CASUS Institute Seminar, Dan Sheldon, University of Massachusetts
Location: CASUS Lecture Room, Görlitz
COVID-19 has infected more than 41 million people worldwide.
COVID-19 models can help provide “situational awareness” of disease prevalence and make short-term forecasts to provide actionable information to public health planners. In early March 2019, I was on sabbatical catching up on computer science research projects. In late March, I connected with my friend Nick Reich, who leads a team of infectious disease forecasters at UMass.
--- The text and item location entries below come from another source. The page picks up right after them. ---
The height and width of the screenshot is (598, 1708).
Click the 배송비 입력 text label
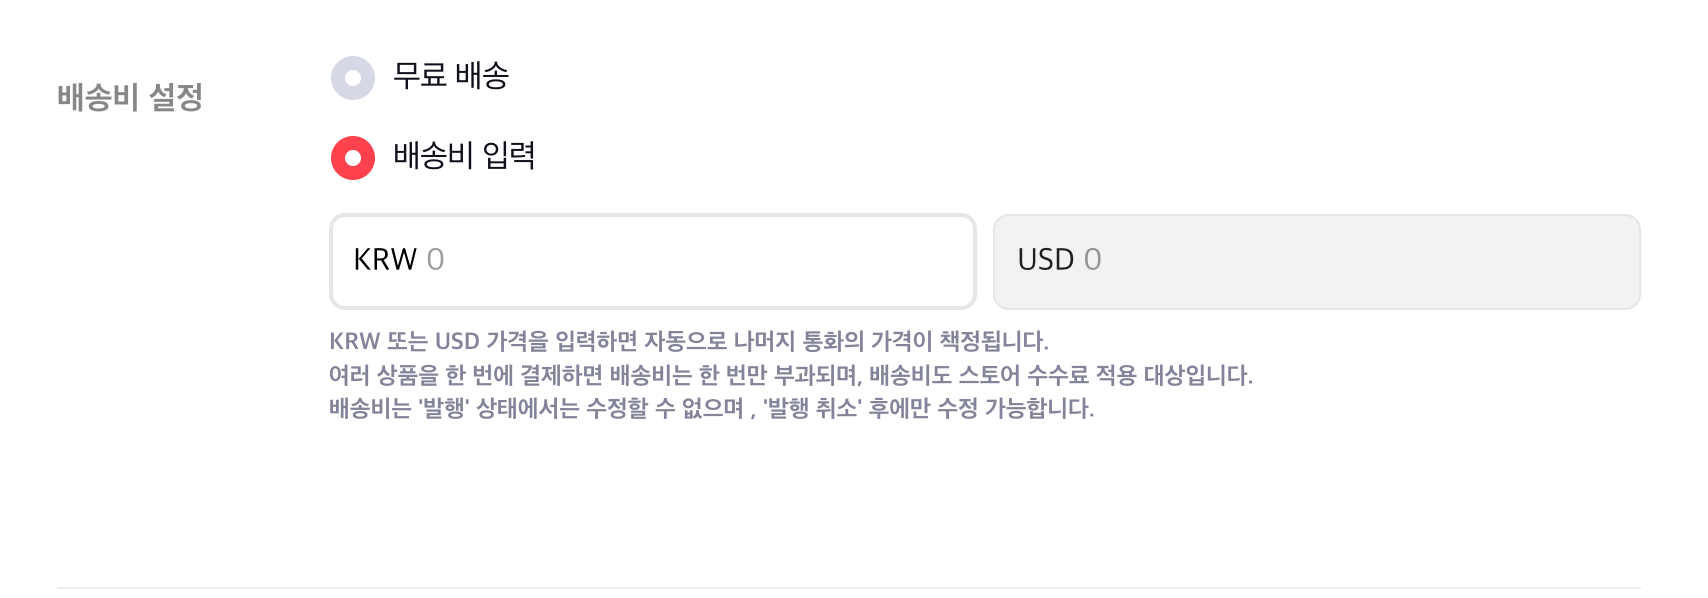462,158
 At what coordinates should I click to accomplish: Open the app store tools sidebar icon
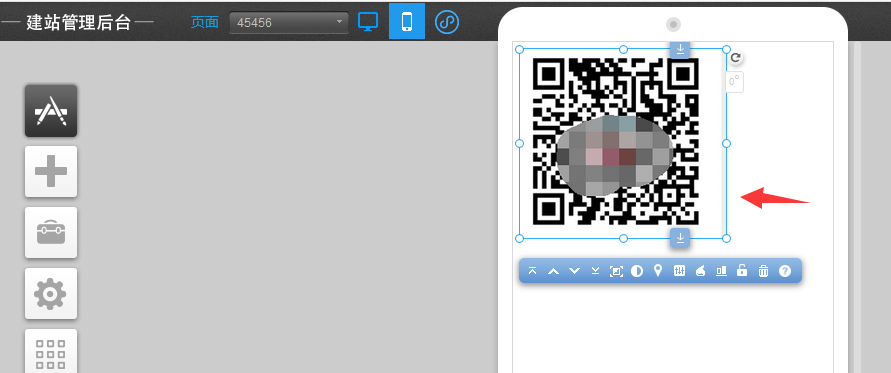point(51,110)
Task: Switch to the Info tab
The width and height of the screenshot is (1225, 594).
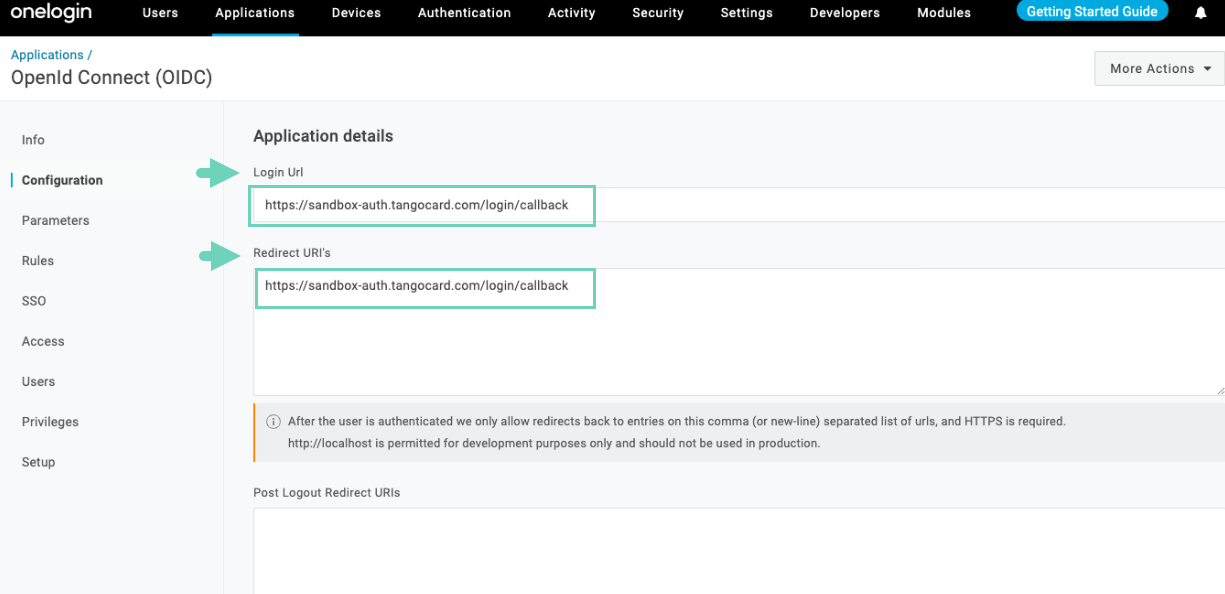Action: click(x=33, y=140)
Since then I have led a small team developing the “MechBayes” (Mechanistic Bayesian) COVID-19 forecast model using tools from computer science and statistics. We submit weekly forecasts to the COVID-19 Forecast Hub, which are then provided to the US Centers for Disease Control and Prevention and used in an ensemble forecast. Our model is one of several featured on the FiveThirtyEight website. In this talk, I will provide an overview of how we combined classical epidemiology models with modern probabilistic programming to create these forecasts. I will also describe the broader efforts of the COVID-19 Forecast Hub to standardize, collect, and aggregate forecasts by building ensemble models.
Bio:
Dan Sheldon is an associate professor in the College of Information and Computer Sciences at the University of Massachusetts Amherst and the Department of Computer Science at Mount Holyoke College. His research investigates fundamental problems in machine learning and applied algorithms motived by large-scale environmental data, dynamic ecological processes, and real-world network phenomena (and now epidemiology).